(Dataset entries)
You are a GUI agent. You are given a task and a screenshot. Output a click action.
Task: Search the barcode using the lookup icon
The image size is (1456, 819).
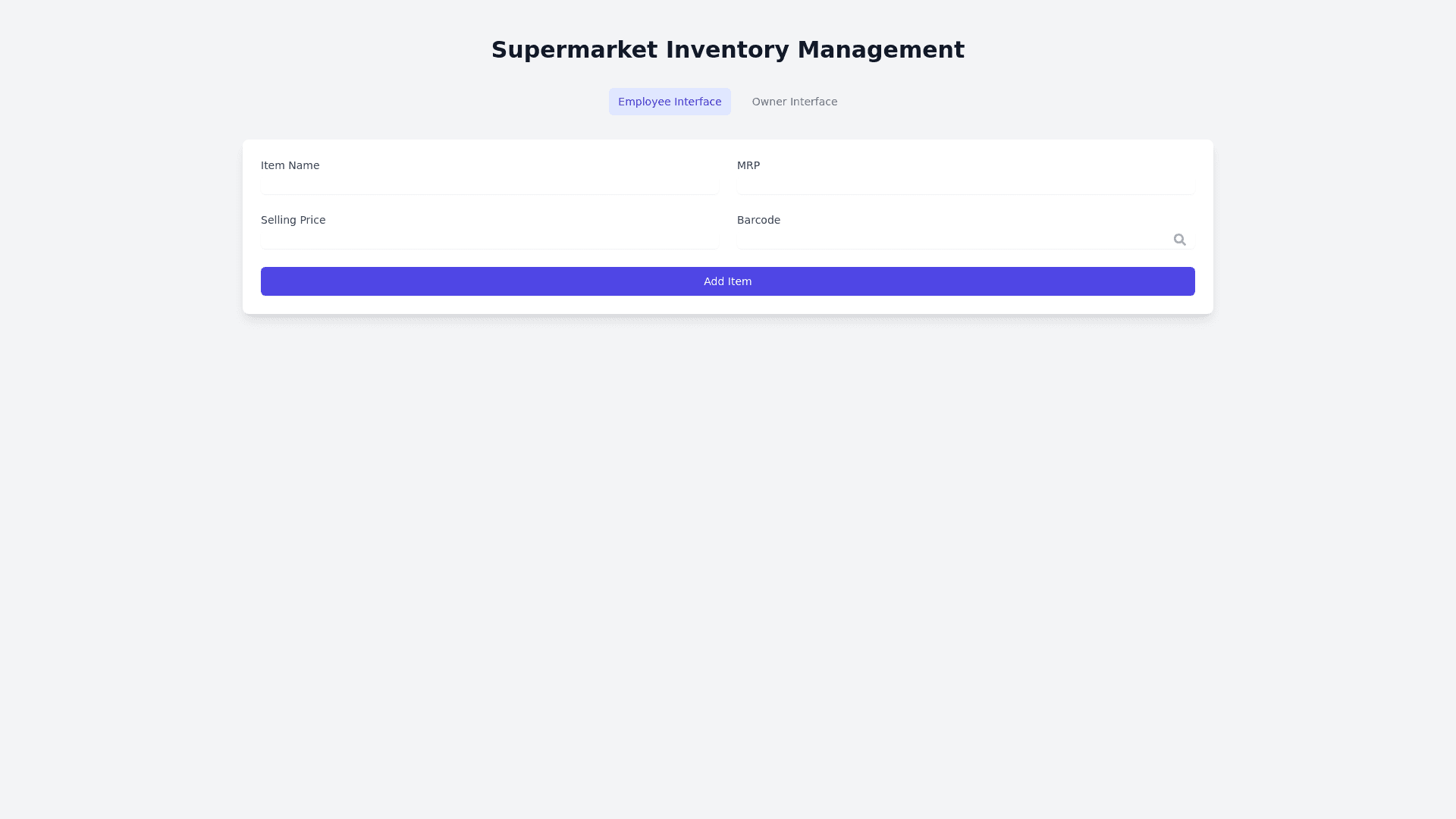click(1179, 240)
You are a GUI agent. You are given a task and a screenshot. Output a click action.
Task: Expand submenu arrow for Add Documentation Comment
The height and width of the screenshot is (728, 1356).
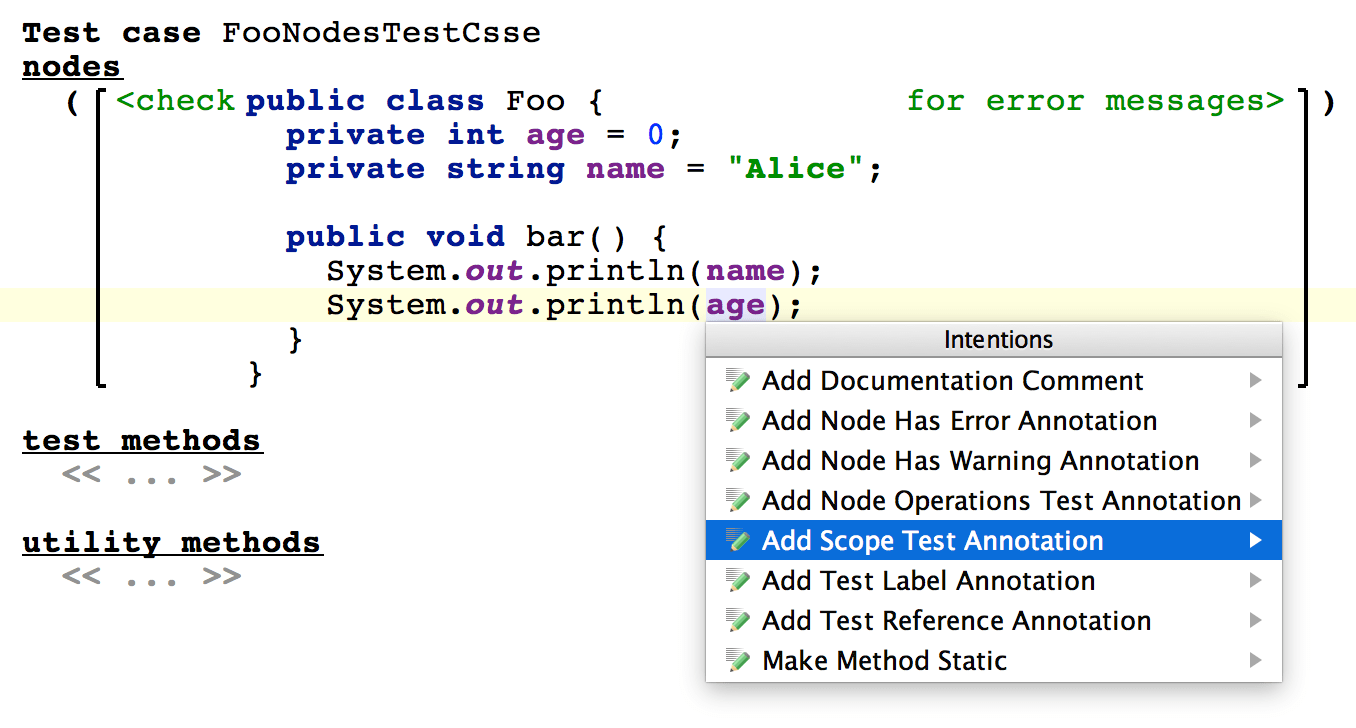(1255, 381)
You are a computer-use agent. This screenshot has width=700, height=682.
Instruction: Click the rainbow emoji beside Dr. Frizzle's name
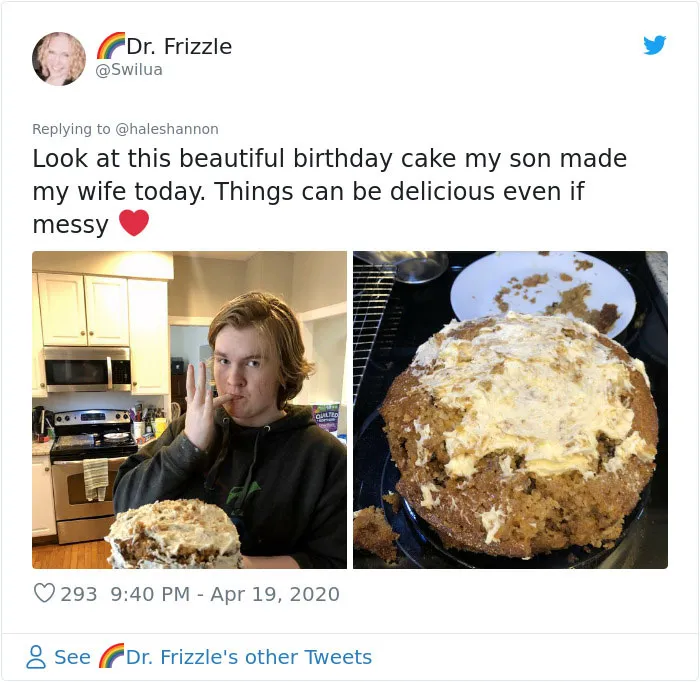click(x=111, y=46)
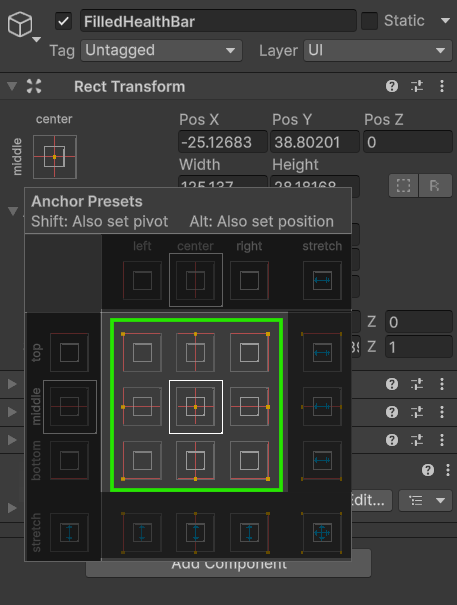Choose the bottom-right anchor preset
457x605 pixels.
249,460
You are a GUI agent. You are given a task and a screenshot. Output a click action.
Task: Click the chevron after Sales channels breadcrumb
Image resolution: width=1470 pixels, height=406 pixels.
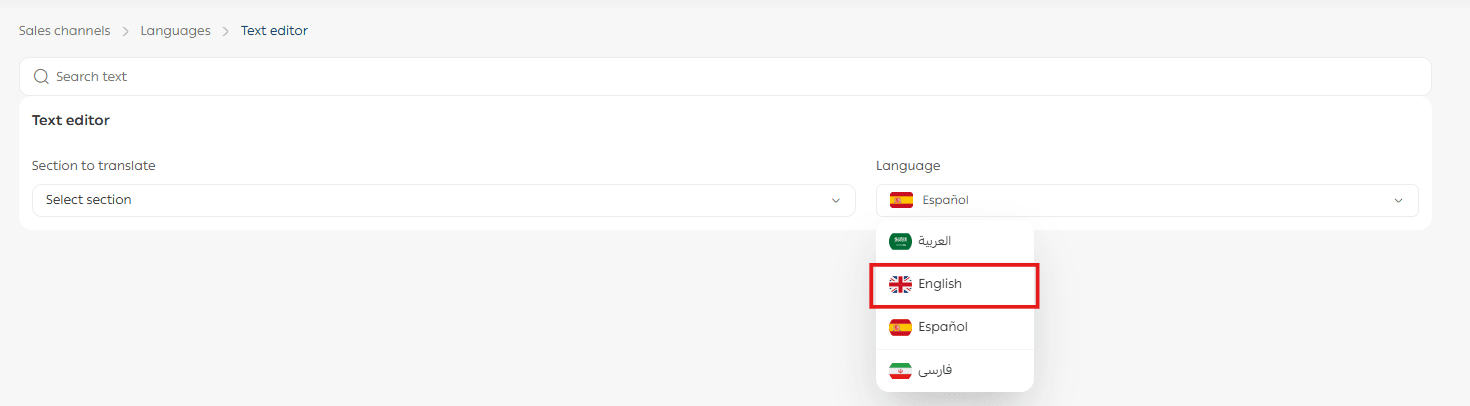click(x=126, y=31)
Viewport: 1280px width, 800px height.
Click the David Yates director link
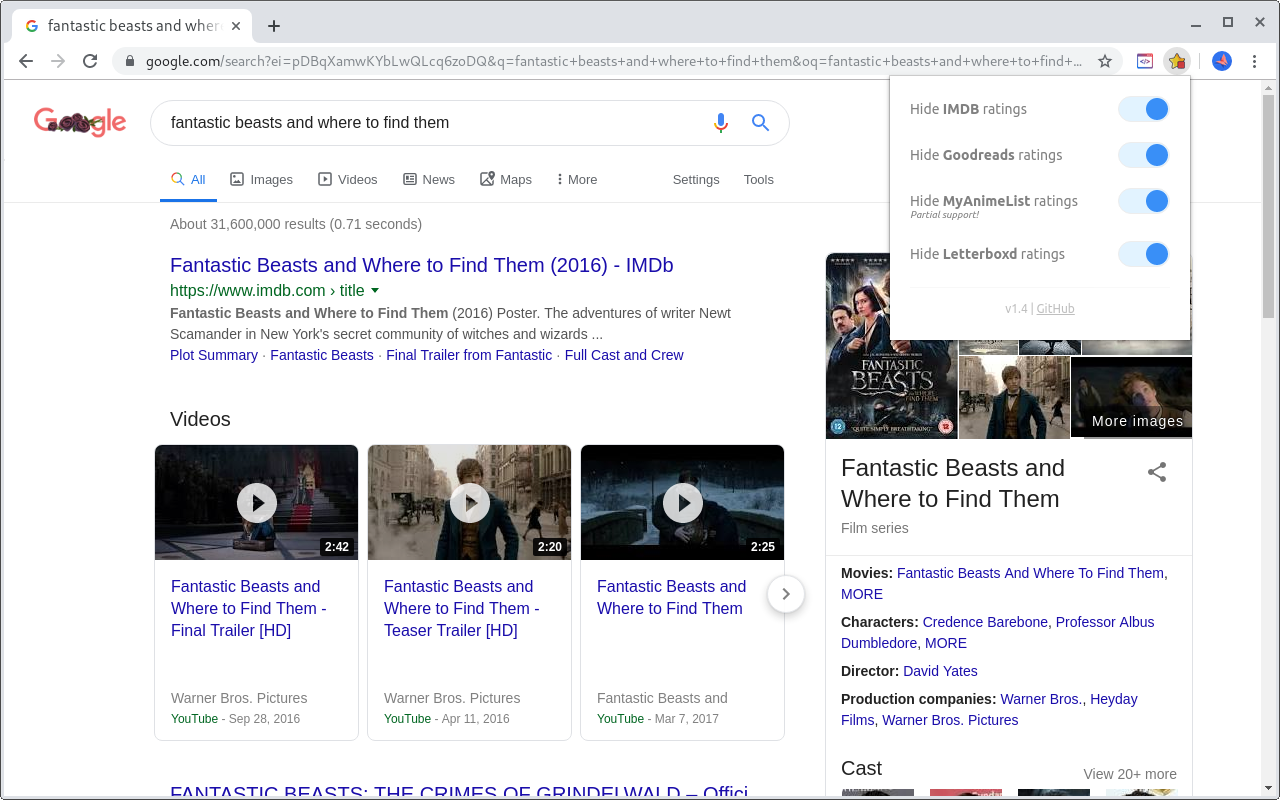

Exercise prompt:
Please print every record exactly, leaving out the pictures.

The completed task:
You are a GUI agent. You are given a task and a screenshot. Output a click action.
Task: Search the barcode using the lookup icon
The image size is (1456, 819).
click(1179, 240)
You are a GUI agent. You are given a task and a screenshot. Output a click action.
Task: Expand submenu arrow for Add Documentation Comment
The height and width of the screenshot is (728, 1356).
(1255, 381)
You are a computer-use agent. This screenshot has width=700, height=682.
Instruction: Click the rainbow emoji beside Dr. Frizzle's name
click(x=111, y=46)
Choose the bottom-right anchor preset
457x605 pixels.
249,460
You are a GUI agent. You are given a task and a screenshot. Output a click action.
Task: Click the chevron after Sales channels breadcrumb
Image resolution: width=1470 pixels, height=406 pixels.
click(x=126, y=31)
Viewport: 1280px width, 800px height.
Click the David Yates director link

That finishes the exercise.